● DIRECTIONS FOR THIS TASK
Copy the material below word for word, from the first line through the last, without changing anything.
=== EXERCISE MATERIALS ===
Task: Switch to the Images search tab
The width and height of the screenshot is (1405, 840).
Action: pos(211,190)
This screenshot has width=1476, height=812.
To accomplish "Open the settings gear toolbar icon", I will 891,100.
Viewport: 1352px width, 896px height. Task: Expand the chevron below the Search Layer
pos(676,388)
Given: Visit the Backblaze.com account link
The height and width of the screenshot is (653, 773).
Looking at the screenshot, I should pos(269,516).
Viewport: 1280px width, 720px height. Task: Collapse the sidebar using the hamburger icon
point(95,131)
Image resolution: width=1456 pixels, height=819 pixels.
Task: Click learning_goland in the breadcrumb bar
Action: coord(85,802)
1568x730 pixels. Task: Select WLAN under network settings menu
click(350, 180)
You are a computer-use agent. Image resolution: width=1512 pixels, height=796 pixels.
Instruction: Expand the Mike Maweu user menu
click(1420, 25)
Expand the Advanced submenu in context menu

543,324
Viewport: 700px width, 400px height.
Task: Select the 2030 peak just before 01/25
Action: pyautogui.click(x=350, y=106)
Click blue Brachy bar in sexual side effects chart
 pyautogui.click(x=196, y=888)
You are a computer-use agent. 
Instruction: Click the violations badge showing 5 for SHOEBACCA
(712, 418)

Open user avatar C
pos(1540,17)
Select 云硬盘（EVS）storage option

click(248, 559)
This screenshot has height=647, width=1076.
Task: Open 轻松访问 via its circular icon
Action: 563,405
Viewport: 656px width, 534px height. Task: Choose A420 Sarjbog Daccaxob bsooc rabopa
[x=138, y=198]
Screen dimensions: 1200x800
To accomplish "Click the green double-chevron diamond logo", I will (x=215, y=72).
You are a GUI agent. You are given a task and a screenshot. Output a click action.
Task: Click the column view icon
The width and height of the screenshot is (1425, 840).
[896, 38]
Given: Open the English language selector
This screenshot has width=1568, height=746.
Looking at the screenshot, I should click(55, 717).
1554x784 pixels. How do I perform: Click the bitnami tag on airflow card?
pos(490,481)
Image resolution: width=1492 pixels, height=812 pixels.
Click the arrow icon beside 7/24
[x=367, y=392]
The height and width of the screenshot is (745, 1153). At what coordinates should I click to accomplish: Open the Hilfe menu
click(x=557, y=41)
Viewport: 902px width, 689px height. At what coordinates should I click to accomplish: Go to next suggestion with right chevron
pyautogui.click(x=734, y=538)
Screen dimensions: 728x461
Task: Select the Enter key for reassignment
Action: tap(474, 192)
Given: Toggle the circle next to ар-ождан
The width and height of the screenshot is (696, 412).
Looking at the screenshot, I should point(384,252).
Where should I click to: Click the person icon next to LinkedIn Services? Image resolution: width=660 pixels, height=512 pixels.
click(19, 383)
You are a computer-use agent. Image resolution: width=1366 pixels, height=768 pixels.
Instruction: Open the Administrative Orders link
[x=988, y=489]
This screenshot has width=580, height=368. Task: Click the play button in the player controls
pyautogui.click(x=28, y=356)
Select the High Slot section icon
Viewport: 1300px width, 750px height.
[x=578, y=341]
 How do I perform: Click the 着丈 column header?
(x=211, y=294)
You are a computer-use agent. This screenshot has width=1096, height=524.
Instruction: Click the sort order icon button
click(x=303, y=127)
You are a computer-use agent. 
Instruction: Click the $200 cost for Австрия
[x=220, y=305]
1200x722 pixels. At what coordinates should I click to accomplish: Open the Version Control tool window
===
● EXPECTED ANSWER
Task: Switch to the Images search tab
The width and height of the screenshot is (1405, 840).
Action: pos(211,190)
This screenshot has width=1476, height=812.
To accomplish "Open the settings gear toolbar icon", I will 891,100.
Viewport: 1352px width, 896px height. Task: Expand the chevron below the Search Layer
pos(676,388)
Given: Visit the Backblaze.com account link
The height and width of the screenshot is (653, 773).
Looking at the screenshot, I should pos(269,516).
Viewport: 1280px width, 720px height. Task: Collapse the sidebar using the hamburger icon
point(95,131)
Image resolution: width=1456 pixels, height=819 pixels.
Task: Click learning_goland in the breadcrumb bar
Action: coord(85,802)
1568x730 pixels. Task: Select WLAN under network settings menu
click(350, 180)
You are a computer-use agent. Image resolution: width=1512 pixels, height=796 pixels.
Instruction: Expand the Mike Maweu user menu
click(1420, 25)
Expand the Advanced submenu in context menu

543,324
Viewport: 700px width, 400px height.
Task: Select the 2030 peak just before 01/25
Action: pyautogui.click(x=350, y=106)
Click blue Brachy bar in sexual side effects chart
 pyautogui.click(x=196, y=888)
You are a computer-use agent. 
Instruction: Click the violations badge showing 5 for SHOEBACCA
(712, 418)

Open user avatar C
pos(1540,17)
Select 云硬盘（EVS）storage option

click(248, 559)
This screenshot has height=647, width=1076.
Task: Open 轻松访问 via its circular icon
Action: 563,405
Viewport: 656px width, 534px height. Task: Choose A420 Sarjbog Daccaxob bsooc rabopa
[x=138, y=198]
Screen dimensions: 1200x800
To accomplish "Click the green double-chevron diamond logo", I will (x=215, y=72).
You are a GUI agent. You are given a task and a screenshot. Output a click action.
Task: Click the column view icon
The width and height of the screenshot is (1425, 840).
[896, 38]
Given: Open the English language selector
This screenshot has width=1568, height=746.
Looking at the screenshot, I should click(55, 717).
1554x784 pixels. How do I perform: Click the bitnami tag on airflow card?
pos(490,481)
Image resolution: width=1492 pixels, height=812 pixels.
Click the arrow icon beside 7/24
[x=367, y=392]
The height and width of the screenshot is (745, 1153). At what coordinates should I click to accomplish: Open the Hilfe menu
click(x=557, y=41)
Viewport: 902px width, 689px height. At what coordinates should I click to accomplish: Go to next suggestion with right chevron
pyautogui.click(x=734, y=538)
Screen dimensions: 728x461
Task: Select the Enter key for reassignment
Action: tap(474, 192)
Given: Toggle the circle next to ар-ождан
The width and height of the screenshot is (696, 412).
Looking at the screenshot, I should point(384,252).
Where should I click to: Click the person icon next to LinkedIn Services? Image resolution: width=660 pixels, height=512 pixels.
click(19, 383)
You are a computer-use agent. Image resolution: width=1366 pixels, height=768 pixels.
Instruction: Open the Administrative Orders link
[x=988, y=489]
This screenshot has width=580, height=368. Task: Click the play button in the player controls
pyautogui.click(x=28, y=356)
Select the High Slot section icon
Viewport: 1300px width, 750px height.
[x=578, y=341]
 How do I perform: Click the 着丈 column header?
(x=211, y=294)
You are a computer-use agent. This screenshot has width=1096, height=524.
Instruction: Click the sort order icon button
click(x=303, y=127)
You are a computer-use agent. 
Instruction: Click the $200 cost for Австрия
[x=220, y=305]
1200x722 pixels. At what coordinates should I click to accomplish: Open the Version Control tool window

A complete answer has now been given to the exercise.